まずLinkBuds Clipを使っての結論はながら聴き用"の最高イヤホンです。音楽の世界に入り込みすぎない程度の音楽を僕に届けてくれました。だからといって音質もけっして悪くなくて、"ボイスブースト"モードを使えば音の世界に入り込むことができます。
そしてイヤーカフ型といえば音漏れが心配ですが、音漏れは気にしなくていいです。

あと装着感は良好で、走ってもイヤホンがずれることはありませんでした。また、耳はまったく痛くならなくて3時間着用も余裕です。音
こんな感じで、イヤホン自体には大きな不満はない非常に優秀なイヤーカフ型イヤホンでした。
3万円は高い
ただ優秀といっても弱点はあります。1つ目の弱点は金額で、ふつうに3万円は高いです。
"ながら聴き"は気軽にイヤホンに触れることが本質だと思うんだけど、外に持ち出すたびに「壊さないかな?」「失くさないかな?」とびくびくする始末です。
無線充電非対応は痛い
2つ目の弱点は無線充電非対応であることです。"イヤホンは無線充電がいい派"の僕にとって一番残念だったポイント。3万円もするなら無線充電には対応してほしかった。
LinkBuds Clipの外観・付属品
外観

まずはケース正面から。今回はラベンダー色を購入しました。やさしい色付けで、テーブルに置いたときにはインテリア感が出ます。
ケース上部と下部の境目は少し凹んでいる形状。LEDで現在のケースの状態を示してくれます。

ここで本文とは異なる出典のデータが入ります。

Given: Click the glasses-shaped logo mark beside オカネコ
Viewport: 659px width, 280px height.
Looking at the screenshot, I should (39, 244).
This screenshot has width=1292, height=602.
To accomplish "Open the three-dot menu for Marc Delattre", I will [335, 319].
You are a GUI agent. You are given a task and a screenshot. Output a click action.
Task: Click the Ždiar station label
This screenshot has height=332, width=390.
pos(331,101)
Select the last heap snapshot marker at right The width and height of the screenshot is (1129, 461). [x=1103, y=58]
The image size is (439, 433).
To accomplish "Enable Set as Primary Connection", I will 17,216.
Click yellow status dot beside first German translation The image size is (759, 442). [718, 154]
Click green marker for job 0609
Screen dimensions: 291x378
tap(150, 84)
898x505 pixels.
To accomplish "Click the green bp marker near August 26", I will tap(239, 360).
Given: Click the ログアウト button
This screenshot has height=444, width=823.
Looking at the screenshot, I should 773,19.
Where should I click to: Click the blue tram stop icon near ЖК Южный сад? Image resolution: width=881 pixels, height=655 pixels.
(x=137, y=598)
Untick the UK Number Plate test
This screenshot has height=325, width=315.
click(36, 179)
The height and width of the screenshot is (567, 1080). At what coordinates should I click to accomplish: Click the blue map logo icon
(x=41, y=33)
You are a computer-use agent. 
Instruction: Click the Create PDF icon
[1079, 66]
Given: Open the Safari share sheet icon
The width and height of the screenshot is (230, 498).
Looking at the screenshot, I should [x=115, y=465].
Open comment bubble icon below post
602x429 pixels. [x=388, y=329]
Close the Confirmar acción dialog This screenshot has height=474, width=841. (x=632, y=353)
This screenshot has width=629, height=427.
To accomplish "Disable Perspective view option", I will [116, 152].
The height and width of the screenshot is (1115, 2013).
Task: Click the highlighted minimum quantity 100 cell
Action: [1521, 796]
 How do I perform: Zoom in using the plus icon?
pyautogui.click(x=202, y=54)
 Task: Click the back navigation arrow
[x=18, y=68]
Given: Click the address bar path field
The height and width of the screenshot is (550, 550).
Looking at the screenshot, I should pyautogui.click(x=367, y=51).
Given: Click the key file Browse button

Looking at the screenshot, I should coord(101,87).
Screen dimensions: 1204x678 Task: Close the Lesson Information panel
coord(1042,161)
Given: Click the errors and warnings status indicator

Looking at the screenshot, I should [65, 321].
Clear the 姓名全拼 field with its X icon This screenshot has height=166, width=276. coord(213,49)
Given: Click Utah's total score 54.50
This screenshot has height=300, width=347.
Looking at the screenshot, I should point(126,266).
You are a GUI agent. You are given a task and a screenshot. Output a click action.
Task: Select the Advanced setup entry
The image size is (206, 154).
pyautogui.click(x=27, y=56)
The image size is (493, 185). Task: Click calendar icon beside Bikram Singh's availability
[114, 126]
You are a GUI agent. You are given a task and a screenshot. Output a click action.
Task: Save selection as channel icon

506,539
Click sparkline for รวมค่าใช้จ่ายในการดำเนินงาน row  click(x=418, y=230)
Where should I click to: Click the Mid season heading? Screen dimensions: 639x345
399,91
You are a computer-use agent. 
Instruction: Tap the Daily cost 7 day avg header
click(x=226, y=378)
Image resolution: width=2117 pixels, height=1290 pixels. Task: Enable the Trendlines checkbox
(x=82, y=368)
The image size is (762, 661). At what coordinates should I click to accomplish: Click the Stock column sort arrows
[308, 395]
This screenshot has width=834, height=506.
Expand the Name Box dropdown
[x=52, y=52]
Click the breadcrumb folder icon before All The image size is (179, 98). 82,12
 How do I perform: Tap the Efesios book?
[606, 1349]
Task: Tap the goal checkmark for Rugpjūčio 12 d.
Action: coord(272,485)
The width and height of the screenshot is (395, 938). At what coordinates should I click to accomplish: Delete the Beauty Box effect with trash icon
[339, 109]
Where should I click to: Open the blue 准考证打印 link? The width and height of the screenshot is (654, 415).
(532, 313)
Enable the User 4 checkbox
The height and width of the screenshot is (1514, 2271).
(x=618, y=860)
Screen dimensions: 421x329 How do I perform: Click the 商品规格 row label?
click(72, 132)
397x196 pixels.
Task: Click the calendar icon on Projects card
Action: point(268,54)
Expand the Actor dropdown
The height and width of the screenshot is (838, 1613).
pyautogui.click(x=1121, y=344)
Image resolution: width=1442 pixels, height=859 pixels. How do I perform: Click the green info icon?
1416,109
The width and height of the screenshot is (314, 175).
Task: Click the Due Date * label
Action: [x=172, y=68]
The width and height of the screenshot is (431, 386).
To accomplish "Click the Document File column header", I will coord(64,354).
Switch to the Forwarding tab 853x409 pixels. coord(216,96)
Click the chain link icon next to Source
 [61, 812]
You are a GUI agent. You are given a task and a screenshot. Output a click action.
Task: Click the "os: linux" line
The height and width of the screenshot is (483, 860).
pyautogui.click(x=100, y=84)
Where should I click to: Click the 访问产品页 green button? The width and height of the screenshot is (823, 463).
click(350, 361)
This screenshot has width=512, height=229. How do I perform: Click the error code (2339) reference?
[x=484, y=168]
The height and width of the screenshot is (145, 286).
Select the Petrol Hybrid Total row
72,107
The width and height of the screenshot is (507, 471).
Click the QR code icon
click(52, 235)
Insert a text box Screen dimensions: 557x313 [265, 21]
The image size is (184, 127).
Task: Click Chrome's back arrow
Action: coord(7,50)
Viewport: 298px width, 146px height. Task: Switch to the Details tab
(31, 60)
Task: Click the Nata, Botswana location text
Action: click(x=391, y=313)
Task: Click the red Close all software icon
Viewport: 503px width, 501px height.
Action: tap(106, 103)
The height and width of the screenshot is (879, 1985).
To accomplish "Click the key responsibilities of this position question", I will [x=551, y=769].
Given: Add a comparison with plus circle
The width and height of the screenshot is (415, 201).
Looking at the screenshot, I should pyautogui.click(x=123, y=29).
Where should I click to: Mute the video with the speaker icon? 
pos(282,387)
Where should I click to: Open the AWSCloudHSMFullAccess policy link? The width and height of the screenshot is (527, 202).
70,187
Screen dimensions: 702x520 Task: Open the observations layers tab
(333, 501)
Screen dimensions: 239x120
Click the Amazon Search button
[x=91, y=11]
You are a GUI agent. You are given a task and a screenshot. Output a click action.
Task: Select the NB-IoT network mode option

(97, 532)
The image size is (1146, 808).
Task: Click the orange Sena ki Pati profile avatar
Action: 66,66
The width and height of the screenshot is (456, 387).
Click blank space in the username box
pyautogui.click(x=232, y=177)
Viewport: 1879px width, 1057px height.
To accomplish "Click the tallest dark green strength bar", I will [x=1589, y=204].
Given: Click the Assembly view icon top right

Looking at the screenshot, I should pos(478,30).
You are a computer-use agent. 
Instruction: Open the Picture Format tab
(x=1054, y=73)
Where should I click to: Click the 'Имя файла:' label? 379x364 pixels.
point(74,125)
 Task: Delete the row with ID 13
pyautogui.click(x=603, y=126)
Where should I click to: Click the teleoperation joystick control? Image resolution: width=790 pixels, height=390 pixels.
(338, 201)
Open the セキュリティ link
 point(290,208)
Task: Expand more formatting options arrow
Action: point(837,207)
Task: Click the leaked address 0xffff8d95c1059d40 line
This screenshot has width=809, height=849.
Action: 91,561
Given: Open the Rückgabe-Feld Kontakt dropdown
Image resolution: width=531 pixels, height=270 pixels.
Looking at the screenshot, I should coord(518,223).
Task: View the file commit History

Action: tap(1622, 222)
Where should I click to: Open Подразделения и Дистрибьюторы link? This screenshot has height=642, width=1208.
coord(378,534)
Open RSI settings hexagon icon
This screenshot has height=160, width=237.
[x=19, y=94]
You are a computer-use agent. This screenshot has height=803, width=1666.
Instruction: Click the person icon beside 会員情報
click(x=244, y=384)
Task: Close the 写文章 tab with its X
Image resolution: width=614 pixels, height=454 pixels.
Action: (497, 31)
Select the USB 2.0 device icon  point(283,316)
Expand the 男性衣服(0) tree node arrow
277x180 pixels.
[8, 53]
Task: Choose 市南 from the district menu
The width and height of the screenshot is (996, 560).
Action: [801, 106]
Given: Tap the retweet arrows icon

ケース後面にはUSB Type-Cポートとペアリング用のボタンがあります。

ケースを開けるとこんな感じ。
イヤホンの両端の大きさが似ているからどの向きで直せばいいのか迷うときがあるけど、すぐに慣れました。

イヤホン本体はこんな感じ。2つのマイクと骨伝導センサーを内蔵していて、AIと合わせることで高い通話品質を実現しているらしいです。
付属品

付属品はイヤホン本体と、フィッティングクッション、サポート案内、取り扱い説明書です。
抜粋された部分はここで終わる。